Bosses under #CPB2011

As it stands at the moment, there is no requirement for the bosses of IT companies to be registered computing professionals (RCP) themselves. This is contrary to the requirement for other professionals such as engineers and lawyers, who must be registered themselves. According to the IEM president:

He also claimed engineering decisions could be compromised if the business owner had undue influence in what engineers should or should not do.

There is some truth in this. If the boss of the company is a non-RCP, he does not shoulder the same duty of care and responsibility as his RCP employees. The boss could exercise his influence over his employee to get his RCP guys to do something unprofessional such as compromised solutions.

If caught, the RCP can have his registration revoked, his license to practice taken away, fined and even jailed. The RCP then pays the ultimate price and can no longer practice. Heck, the boss even has valid reasons to fire the RCP as he has lost his license.

According to the CPB2011 S.15(4), the registered computing service providers (RCSP) are dependent on:

(4) A Registered Computing Services Provider may only provide Computing Services in the disciplines or specialisations of Computing where the personnel is/are Registered Computing Professionals is shown in the Register under subsection 12(2).

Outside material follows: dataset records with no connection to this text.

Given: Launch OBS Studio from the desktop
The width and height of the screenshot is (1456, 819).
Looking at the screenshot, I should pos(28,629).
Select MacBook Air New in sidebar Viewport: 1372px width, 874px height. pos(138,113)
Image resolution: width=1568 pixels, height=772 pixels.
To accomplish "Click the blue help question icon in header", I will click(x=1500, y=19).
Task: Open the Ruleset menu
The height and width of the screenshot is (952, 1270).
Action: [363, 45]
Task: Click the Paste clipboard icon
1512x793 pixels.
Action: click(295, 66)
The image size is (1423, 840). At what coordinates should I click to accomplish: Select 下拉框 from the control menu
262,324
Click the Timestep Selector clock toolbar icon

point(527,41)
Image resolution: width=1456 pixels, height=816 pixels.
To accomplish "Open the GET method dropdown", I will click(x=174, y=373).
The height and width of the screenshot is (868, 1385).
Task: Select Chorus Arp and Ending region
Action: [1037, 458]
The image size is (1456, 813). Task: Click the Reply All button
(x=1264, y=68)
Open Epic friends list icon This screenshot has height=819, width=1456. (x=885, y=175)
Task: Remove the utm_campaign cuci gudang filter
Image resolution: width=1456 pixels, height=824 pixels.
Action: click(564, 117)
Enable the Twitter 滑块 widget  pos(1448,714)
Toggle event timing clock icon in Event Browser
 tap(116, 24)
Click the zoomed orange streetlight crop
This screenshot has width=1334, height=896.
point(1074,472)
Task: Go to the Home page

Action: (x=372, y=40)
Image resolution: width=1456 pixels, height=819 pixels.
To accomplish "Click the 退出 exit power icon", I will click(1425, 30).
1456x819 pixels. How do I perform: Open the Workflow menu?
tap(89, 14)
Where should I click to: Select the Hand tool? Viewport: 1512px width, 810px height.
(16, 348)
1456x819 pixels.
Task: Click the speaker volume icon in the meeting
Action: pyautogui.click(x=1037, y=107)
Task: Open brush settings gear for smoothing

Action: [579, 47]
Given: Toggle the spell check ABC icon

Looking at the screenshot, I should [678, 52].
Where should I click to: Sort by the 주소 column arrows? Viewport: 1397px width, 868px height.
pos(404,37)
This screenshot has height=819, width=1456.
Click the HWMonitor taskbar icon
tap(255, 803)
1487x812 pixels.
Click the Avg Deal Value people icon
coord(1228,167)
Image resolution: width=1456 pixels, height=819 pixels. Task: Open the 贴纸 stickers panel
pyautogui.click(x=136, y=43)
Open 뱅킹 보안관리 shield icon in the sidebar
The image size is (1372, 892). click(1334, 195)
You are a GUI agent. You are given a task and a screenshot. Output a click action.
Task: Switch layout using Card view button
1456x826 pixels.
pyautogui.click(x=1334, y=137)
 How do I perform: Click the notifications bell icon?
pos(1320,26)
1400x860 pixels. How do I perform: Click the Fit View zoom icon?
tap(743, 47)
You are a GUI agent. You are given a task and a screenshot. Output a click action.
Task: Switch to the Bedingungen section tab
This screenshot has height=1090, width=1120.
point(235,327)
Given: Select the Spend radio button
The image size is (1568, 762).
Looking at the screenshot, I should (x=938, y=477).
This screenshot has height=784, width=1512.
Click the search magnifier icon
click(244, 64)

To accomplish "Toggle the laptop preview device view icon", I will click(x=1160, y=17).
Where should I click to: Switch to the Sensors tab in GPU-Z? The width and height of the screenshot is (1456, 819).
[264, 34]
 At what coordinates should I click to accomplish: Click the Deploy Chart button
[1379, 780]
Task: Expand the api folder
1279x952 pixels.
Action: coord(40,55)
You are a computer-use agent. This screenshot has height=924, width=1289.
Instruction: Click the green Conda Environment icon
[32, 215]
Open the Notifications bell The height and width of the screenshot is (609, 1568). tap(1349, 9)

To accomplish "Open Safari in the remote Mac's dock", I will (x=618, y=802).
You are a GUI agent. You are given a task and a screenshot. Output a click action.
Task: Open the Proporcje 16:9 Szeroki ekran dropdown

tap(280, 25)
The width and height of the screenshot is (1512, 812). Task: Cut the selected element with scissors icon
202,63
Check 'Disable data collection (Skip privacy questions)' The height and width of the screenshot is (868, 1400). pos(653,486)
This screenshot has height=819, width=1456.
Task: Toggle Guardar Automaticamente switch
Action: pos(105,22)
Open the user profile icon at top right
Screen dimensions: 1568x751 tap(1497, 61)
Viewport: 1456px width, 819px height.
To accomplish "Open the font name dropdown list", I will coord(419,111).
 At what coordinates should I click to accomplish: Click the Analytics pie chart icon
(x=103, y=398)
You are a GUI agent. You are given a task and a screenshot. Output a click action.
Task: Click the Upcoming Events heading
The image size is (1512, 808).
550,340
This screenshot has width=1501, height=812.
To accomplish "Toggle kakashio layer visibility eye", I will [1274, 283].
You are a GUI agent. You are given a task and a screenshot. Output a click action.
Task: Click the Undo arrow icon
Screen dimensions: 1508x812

The license of the RCSP are tied to having the qualified RCP employees. The boss of the company gets off scot free and is able to hire another new RCP to replace the old RCP that is no longer qualified to practice. They can even continue to provide unprofessional services.

Even if the company is black-listed, all the boss needs to do is to shut it down and open up a new entity as the quality of the business service is not tied to him at all. All he needs to do is to hire new RCP who are clean and clear by the board.

However, if the CPB2011 requires that all IT companies be owned by RCPs themselves, this can be closely regulated. If unprofessional acts happen, the staff and boss can be stripped of their RCP licenses and the boss can no longer work in the IT industry, much less own an IT company.

How’s that for consideration?

If we’re going to require RCPs for CNII, let’s make it a requirement that the bosses of RCSP must be RCP themselves. Otherwise, bad things can happen and the poor RCP employee will get screwed over thoroughly.

CPB2011 and ECUK

I was thinking about the CPB2011 and how this compares to the Engineering Council, UK registrations. The ECUK awards a number of professional registrations including the following:

  • Chartered Engineer (CEng)
  • Incorporated Engineer (IEng)
  • Engineering Technician (EngTech)
  • Information and Communications Technology Technician (ICTTech)

The two technician registrations are similar to the Registered Computing Practicioner category. The ICTTech allows someone without a degree to register, particularly if they have ICT relevant vendor qualifications, such as Cisco, Microsoft or Nortel, plus relevant ICT work experience.

The typical registration requirement for the IEng is a Bachelors degree plus relevant work experience while the CEng requires a Masters degree or equivalent work experience. This is similar to the Registered Computing Professionals category. In fact, the requirements for CEng is higher than the RCP as it typically requires a Masters and 5-years experience.

Where the two differ is that the ECUK recognises non-academic qualities such that a person without a degree can ultimately register as a CEng through a non-direct route by first registering as a Technician and upgrading their registrations through their career progression.

Our law-makers need to appreciate that not everyone is good with exams.